- [What to work on]
Retype, word for word, the line holding "Given: Tap the clock showing 4:27" and each line after it down to the end of the data; pictures are not copied.
────
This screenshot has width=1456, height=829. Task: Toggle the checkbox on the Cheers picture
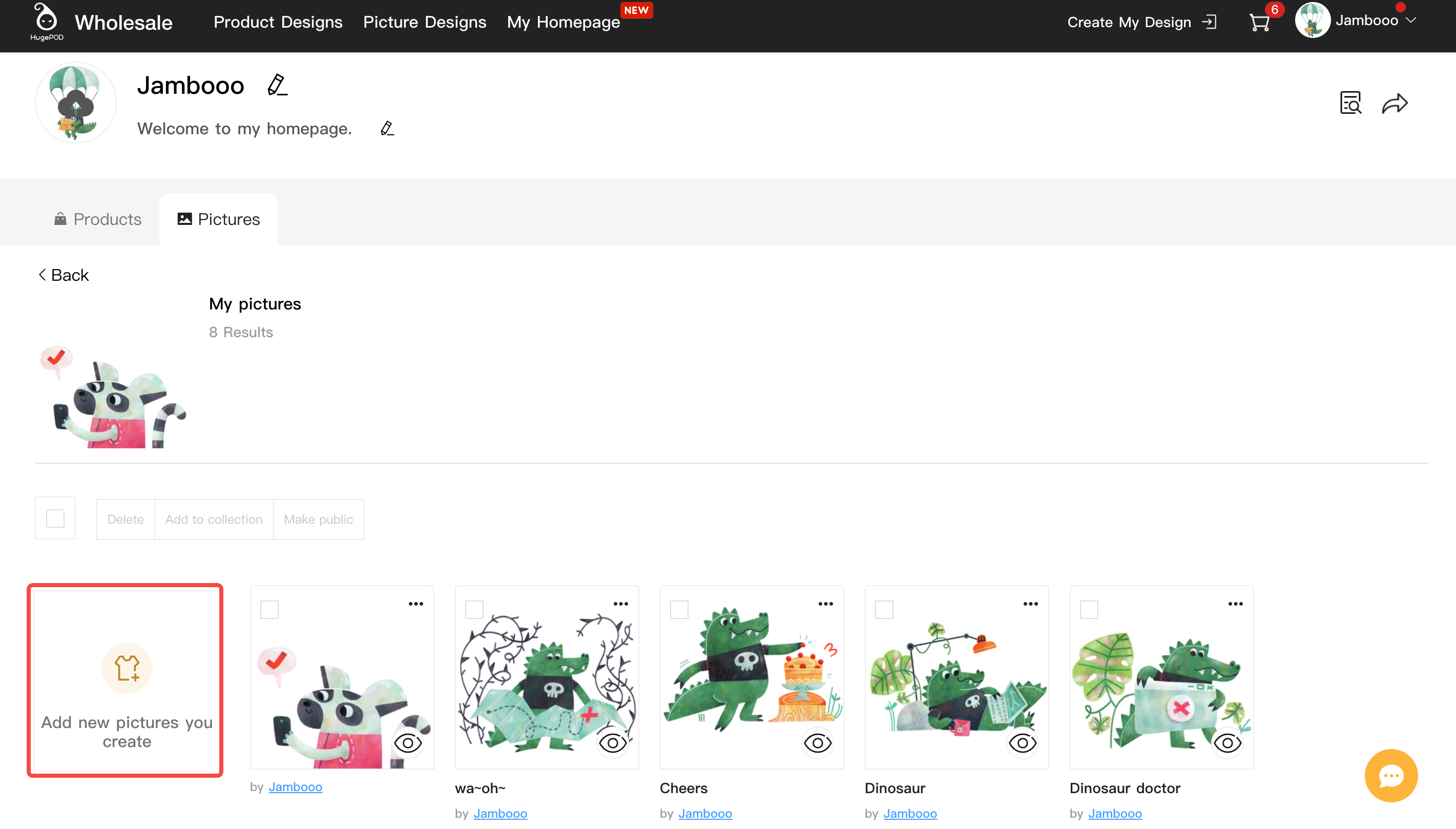680,608
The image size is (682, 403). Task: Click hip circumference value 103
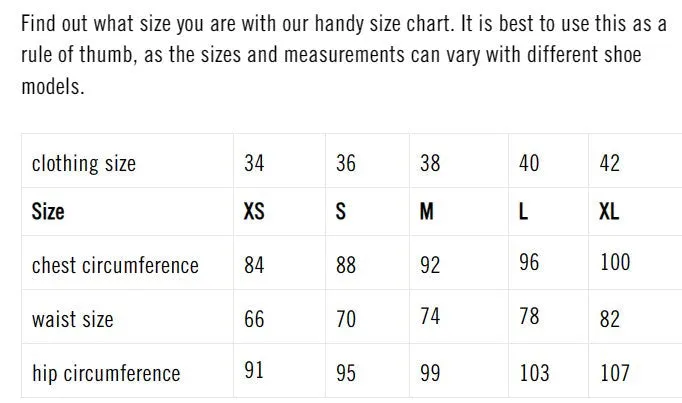[x=534, y=373]
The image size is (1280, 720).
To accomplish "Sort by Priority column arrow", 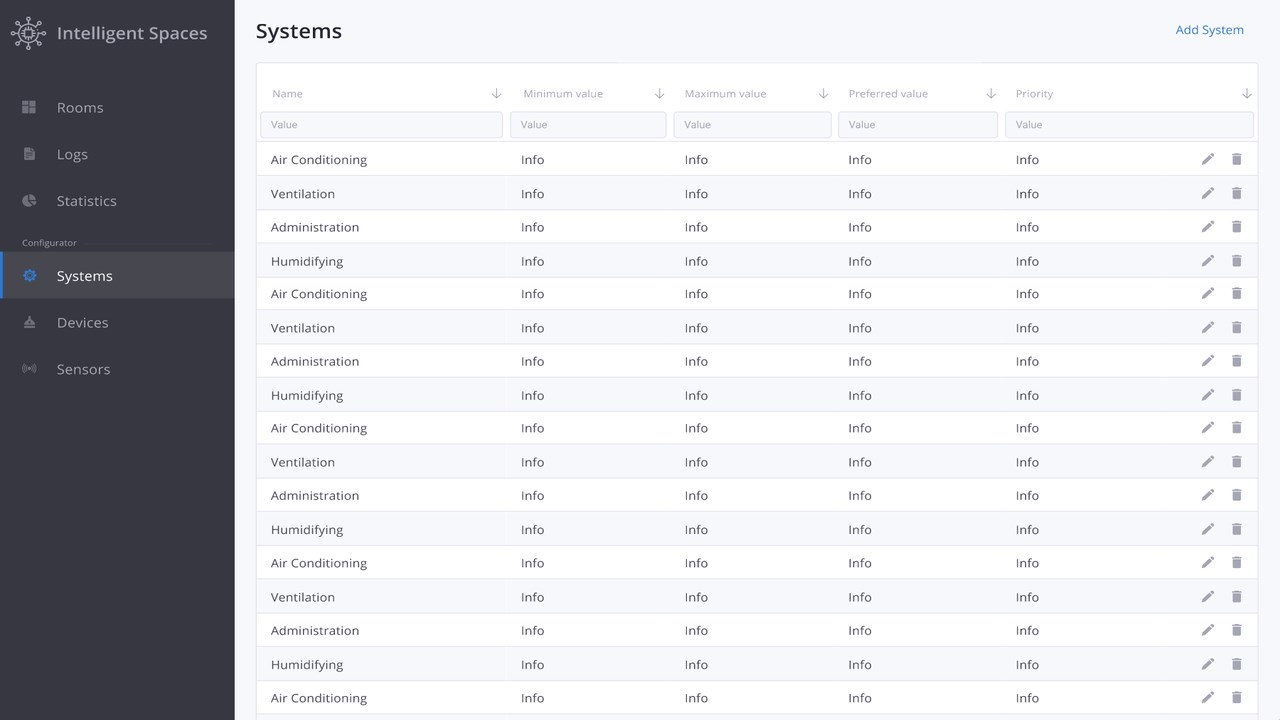I will [1247, 94].
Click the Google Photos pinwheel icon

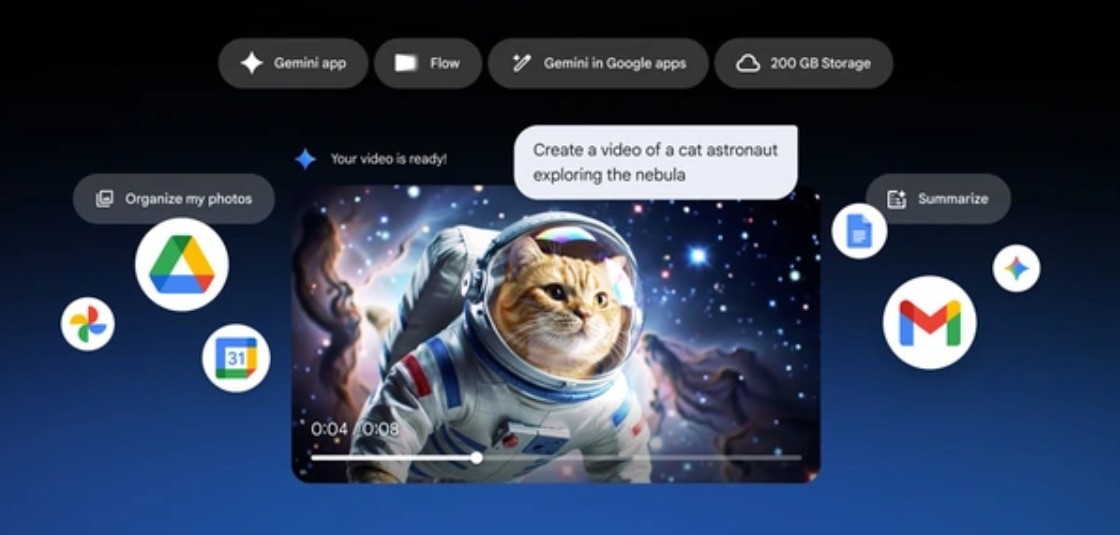87,324
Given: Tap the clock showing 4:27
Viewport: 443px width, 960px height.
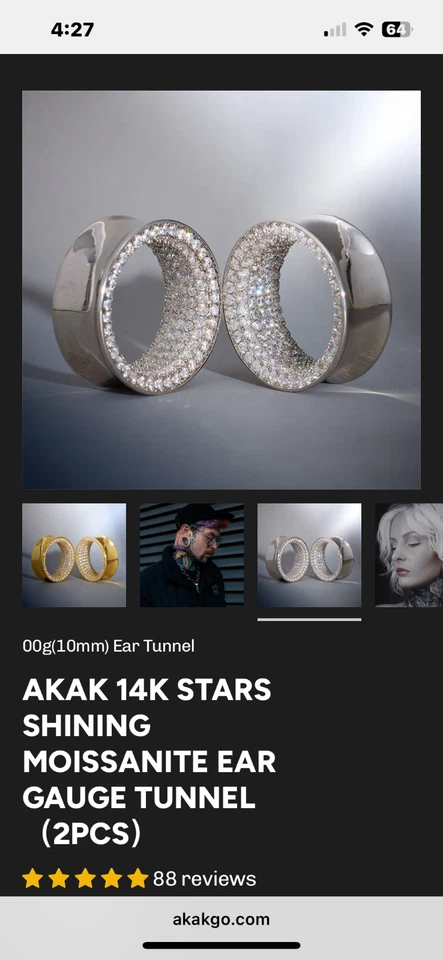Looking at the screenshot, I should [x=72, y=30].
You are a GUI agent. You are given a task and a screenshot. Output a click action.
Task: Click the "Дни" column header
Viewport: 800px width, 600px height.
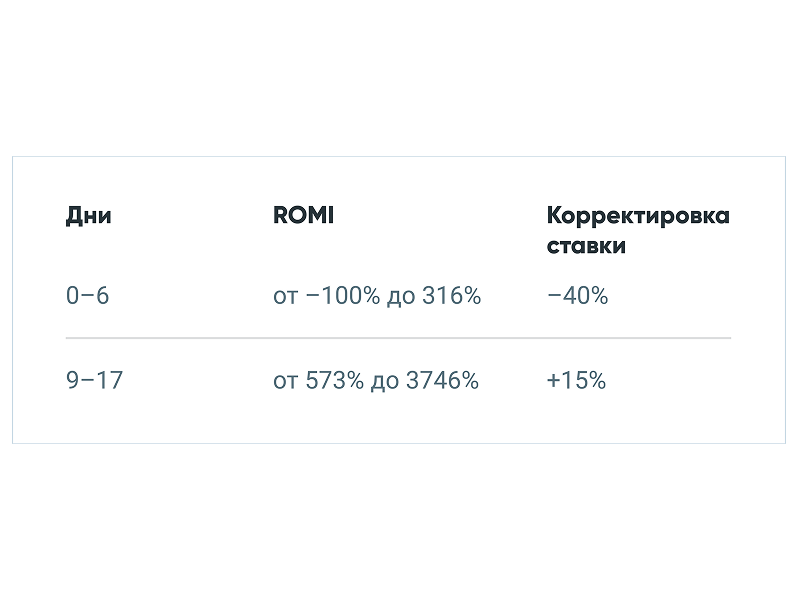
────
- [Your response]
Given: Tap the clock showing 4:27
Viewport: 443px width, 960px height.
Looking at the screenshot, I should [x=72, y=30].
You are a GUI agent. You are given a task and a screenshot. Output a click action.
Task: Click the "Дни" column header
Viewport: 800px width, 600px height.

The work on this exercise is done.